• _Trecho do documento_
Colunas

Rumos equivocados para um Brasil sustentável e promissor 54q6c

A culpa sempre é dos outros. O governo nunca quis dialogar, somar, construir. Muito pelo contrário, desde o início briga, confronta e nega as verdades que para eles são inconvenientes

15 de setembro de 2019 · 6 anos atrás
  • Suzana Padua 6c4o4r

    Doutora em educação ambiental, presidente do IPÊ - Instituto de Pesquisas Ecológicas, fellow da Ashoka, líder Avina e Empreen...

Eles arão, mas sobrará política ambiental de pé? Foto: Marcos Corrêa/PR.

As áreas socioambientais do Brasil, que são a maior riqueza do país, estão sendo dizimadas sobre nossos olhares. A biodiversidade, quase nem mencionada pelo governo atual, é uma riqueza do Brasil e do planeta, agrade ou não ao presidente. Tivemos a sorte de nascer no Brasil, que tem aproximadamente 20% de toda a vida do planeta e o maior reservatório de água doce. Doce também deveria ser a responsabilidade por proteger tamanho patrimônio. Mas não tem sido assim – tudo está em risco de arder e a culpa é nossa.

A sensação é de impotência diante de tanta barbárie. Muitos ambientalistas encontram-se estupefatos, pois se veem sob escrutínio de críticas infundadas, mas que muitos brasileiros desinformados acreditam. A competência tem sido ignorada, seja advinda de profissionais de carreira, principalmente aqueles ligados a órgãos ambientais como ICMBio e IBAMA, seja dos que trabalham em organizações não governamentais (ONGs), estes últimos responsabilizados por tudo de errado que ocorre no país.

É como a metáfora do sapo na água quente. Quando a água esquenta de repente o sapo consegue sentir e pula fora rapidamente. Mas, se aquecer lentamente, custa a perceber e acaba morrendo. Na verdade esse governo ferveu a água de tal jeito que só nos resta pular. Mas, para onde? O pensamento e a ação precisam ser estratégicos porque as barbaridades têm sido diárias e inusitadas. Cada dia um susto novo.

Há uma ruptura geral de todos os processos anteriores, pois muito do que havia levado anos a se concretizar, como a construção do Fundo Amazônia, forma encontrada para que os países ricos contribuíssem para a manutenção da floresta em pé, tem sido desmantelado – demolido! A negociação para que este Fundo se materializasse levou anos e se deve ao empenho de muitos, capitaneado pela então ministra do Meio Ambiente, Marina Silva. A questão ambiental seguiu seu curso, com inúmeros problemas, mas independentemente do viés partidário ou ideológico, sempre visando a proteção da riqueza natural brasileira. Isso porque está esse patrimônio acima de interesses pessoais. Prova disso foi a carta entrega ao presidente da Câmara no dia 28/8/2019, assinada por todos os ex-ministros do Meio Ambiente, solicitando uma suspensão de projetos de leis e outras iniciativas legislativas que aumentem o desmatamento. As falas dos ex-ministros foram contundentes – todos mencionaram a importância de se proteger a biodiversidade por ser um bem inestimável do país. E ficou clara na fala de todos a revolta com o que está ocorrendo com a descontinuidade de frentes de trabalho que eram eficazes e bem sucedidas.

• _Tarefa proposta 1_
Liste as três ações que, segundo o subtítulo da coluna sobre política ambiental, o governo nunca quis fazer.
• _Tarefa proposta 2_
Transcreva da coluna sobre política ambiental o trecho que começa nas palavras "Doutora em educação" e vai até as palavras "Foto: Marcos Corrêa/PR.", inclusive.

[Dados extraídos de uma coleção]
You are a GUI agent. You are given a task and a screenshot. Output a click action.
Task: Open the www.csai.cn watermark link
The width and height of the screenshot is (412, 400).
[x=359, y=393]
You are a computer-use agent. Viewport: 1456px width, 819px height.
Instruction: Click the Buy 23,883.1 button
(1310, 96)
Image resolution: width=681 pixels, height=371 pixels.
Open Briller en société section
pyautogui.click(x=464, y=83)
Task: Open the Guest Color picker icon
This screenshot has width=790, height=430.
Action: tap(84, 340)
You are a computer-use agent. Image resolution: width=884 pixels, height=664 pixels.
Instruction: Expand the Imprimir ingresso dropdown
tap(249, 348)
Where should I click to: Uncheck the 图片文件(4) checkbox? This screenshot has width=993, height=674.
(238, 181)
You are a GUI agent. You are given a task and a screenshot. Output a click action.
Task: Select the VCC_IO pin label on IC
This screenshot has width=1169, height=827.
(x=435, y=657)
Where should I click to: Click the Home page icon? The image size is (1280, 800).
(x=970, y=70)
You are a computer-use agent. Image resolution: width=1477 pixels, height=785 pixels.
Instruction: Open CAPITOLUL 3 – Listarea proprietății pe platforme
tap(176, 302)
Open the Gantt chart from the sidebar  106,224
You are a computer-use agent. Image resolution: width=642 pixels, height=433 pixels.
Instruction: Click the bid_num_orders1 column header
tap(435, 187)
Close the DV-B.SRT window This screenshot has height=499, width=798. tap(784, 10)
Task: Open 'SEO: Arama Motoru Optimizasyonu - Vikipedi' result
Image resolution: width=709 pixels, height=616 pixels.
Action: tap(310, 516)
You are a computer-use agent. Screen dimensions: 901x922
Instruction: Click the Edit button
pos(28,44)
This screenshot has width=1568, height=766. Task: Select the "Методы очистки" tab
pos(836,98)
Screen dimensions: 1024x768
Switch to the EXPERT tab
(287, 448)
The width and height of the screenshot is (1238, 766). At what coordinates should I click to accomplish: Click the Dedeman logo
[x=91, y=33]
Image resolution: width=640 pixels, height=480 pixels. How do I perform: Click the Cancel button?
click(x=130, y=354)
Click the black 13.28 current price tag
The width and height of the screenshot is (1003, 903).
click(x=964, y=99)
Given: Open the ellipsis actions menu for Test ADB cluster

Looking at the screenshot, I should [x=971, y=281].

• _Resposta da tarefa 1_
- dialogar
- somar
- construir

• _Resposta da tarefa 2_
Doutora em educação ambiental, presidente do IPÊ - Instituto de Pesquisas Ecológicas, fellow da Ashoka, líder Avina e Empreen...

Eles arão, mas sobrará política ambiental de pé? Foto: Marcos Corrêa/PR.